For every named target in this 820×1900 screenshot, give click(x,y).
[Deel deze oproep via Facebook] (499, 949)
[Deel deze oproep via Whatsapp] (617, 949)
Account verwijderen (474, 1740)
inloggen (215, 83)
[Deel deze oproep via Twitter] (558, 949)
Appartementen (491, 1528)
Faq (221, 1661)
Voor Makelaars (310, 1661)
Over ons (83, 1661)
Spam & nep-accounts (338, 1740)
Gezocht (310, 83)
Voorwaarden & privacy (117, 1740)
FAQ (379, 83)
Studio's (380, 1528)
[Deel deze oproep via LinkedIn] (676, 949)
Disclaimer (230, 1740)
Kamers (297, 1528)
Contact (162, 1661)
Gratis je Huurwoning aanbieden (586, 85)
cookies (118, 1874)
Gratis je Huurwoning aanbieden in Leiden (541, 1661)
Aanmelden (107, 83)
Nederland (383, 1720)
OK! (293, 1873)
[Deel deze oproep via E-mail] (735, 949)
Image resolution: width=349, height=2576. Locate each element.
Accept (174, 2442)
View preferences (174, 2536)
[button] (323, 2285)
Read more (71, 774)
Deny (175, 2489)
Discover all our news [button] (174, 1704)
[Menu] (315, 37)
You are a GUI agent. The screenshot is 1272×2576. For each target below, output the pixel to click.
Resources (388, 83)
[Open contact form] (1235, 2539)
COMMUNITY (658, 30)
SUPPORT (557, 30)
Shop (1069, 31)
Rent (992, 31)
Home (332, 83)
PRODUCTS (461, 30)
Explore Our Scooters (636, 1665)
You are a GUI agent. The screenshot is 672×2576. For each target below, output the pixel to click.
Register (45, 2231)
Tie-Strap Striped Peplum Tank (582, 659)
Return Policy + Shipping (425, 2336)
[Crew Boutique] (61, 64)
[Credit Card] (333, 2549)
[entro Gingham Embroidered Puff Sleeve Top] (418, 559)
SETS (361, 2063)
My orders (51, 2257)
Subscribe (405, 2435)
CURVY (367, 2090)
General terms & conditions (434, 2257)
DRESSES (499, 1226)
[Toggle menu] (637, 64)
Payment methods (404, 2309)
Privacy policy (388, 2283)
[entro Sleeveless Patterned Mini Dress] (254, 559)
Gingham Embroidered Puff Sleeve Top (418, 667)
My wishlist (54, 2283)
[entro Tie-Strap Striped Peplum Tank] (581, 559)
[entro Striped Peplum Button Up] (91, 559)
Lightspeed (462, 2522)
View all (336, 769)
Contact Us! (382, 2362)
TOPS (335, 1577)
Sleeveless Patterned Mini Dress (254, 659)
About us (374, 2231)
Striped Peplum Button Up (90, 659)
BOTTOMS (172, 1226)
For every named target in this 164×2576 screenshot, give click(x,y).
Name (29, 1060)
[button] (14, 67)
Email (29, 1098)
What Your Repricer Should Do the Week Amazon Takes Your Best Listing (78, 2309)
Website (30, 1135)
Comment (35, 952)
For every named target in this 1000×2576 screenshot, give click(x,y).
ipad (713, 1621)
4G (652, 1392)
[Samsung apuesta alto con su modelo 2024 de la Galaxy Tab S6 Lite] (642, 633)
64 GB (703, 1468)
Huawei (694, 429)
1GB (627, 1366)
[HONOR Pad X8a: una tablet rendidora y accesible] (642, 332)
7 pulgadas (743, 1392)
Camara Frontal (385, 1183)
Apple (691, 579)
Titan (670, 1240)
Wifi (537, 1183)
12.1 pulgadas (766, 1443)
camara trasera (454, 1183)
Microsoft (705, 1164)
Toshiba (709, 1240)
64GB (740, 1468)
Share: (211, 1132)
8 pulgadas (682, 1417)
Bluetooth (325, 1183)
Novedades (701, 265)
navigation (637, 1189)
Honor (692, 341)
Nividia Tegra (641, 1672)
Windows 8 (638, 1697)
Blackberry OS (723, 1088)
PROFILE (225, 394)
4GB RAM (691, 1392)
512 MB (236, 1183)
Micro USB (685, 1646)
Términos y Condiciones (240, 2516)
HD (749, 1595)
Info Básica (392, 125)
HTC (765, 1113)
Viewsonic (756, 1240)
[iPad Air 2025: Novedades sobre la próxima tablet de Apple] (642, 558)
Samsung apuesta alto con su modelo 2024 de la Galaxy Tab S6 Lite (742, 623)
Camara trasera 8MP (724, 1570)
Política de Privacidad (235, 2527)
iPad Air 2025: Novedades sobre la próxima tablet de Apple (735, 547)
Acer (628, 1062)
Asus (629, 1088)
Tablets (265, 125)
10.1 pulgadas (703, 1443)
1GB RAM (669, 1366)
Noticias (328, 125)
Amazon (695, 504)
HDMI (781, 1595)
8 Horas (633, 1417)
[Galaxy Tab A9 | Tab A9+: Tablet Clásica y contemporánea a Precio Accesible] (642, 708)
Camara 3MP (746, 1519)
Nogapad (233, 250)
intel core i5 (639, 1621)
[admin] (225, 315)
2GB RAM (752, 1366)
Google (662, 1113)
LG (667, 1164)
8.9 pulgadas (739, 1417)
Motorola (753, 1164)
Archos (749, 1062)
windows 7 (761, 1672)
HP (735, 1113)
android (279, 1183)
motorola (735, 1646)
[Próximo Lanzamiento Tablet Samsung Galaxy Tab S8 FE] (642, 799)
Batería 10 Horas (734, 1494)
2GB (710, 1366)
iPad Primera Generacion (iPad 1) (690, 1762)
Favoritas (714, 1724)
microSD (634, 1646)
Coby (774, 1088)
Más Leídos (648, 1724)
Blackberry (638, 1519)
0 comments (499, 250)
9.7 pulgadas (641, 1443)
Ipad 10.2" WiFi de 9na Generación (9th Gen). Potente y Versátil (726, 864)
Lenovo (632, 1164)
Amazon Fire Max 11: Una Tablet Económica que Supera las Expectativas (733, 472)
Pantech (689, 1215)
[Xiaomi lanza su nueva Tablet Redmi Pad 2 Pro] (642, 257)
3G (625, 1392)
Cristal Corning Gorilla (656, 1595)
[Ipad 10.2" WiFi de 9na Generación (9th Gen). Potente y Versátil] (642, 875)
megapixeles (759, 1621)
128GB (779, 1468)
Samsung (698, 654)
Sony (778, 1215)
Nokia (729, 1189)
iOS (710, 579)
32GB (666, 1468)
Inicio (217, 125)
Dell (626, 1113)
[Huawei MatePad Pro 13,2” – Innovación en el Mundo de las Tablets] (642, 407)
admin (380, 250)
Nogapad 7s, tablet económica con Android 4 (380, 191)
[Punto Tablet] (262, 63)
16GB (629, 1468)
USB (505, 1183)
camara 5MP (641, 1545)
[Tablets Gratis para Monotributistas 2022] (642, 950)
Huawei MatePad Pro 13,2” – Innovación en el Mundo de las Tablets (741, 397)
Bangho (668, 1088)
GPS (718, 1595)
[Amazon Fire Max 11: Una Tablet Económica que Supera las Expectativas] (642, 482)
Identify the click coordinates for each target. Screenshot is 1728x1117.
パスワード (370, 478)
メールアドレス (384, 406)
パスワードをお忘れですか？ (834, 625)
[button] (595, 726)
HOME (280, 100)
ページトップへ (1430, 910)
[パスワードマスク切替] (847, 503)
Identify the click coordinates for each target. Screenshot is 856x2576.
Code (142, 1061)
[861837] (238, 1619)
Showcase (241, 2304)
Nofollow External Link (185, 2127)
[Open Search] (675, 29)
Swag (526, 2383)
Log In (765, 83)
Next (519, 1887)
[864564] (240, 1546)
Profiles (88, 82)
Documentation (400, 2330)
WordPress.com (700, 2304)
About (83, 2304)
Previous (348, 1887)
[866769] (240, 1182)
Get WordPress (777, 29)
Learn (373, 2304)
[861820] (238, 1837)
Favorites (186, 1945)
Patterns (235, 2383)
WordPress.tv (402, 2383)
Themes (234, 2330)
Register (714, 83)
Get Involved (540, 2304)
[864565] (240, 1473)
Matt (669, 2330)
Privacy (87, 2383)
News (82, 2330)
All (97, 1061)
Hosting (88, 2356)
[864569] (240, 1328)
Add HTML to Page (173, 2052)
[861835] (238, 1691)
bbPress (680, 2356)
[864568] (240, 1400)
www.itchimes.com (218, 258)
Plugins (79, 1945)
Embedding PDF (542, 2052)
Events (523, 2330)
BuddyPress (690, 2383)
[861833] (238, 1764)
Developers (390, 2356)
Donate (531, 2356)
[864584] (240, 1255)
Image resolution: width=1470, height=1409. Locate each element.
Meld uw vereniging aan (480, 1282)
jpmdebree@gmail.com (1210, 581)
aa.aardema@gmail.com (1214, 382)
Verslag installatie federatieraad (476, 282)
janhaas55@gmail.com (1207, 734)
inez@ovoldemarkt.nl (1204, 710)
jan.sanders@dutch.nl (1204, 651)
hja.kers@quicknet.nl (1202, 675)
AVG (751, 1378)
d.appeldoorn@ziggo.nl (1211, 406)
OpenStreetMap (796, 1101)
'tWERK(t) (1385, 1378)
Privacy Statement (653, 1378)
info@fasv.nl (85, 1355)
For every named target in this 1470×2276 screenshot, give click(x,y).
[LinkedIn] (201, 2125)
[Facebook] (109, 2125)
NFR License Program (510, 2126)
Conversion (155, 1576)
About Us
▬▬▬▬▬▬▬▬▬▬
### EXERCISE GOAL
In the listing above, reproduce the first line and each one after it through the line that contains "Nederland (383, 1720)".

### RESPONSE BOX
For every named target in this 820×1900 screenshot, give click(x,y).
[Deel deze oproep via Facebook] (499, 949)
[Deel deze oproep via Whatsapp] (617, 949)
Account verwijderen (474, 1740)
inloggen (215, 83)
[Deel deze oproep via Twitter] (558, 949)
Appartementen (491, 1528)
Faq (221, 1661)
Voor Makelaars (310, 1661)
Over ons (83, 1661)
Spam & nep-accounts (338, 1740)
Gezocht (310, 83)
Voorwaarden & privacy (117, 1740)
FAQ (379, 83)
Studio's (380, 1528)
[Deel deze oproep via LinkedIn] (676, 949)
Disclaimer (230, 1740)
Kamers (297, 1528)
Contact (162, 1661)
Gratis je Huurwoning aanbieden (586, 85)
cookies (118, 1874)
Gratis je Huurwoning aanbieden in Leiden (541, 1661)
Aanmelden (107, 83)
Nederland (383, 1720)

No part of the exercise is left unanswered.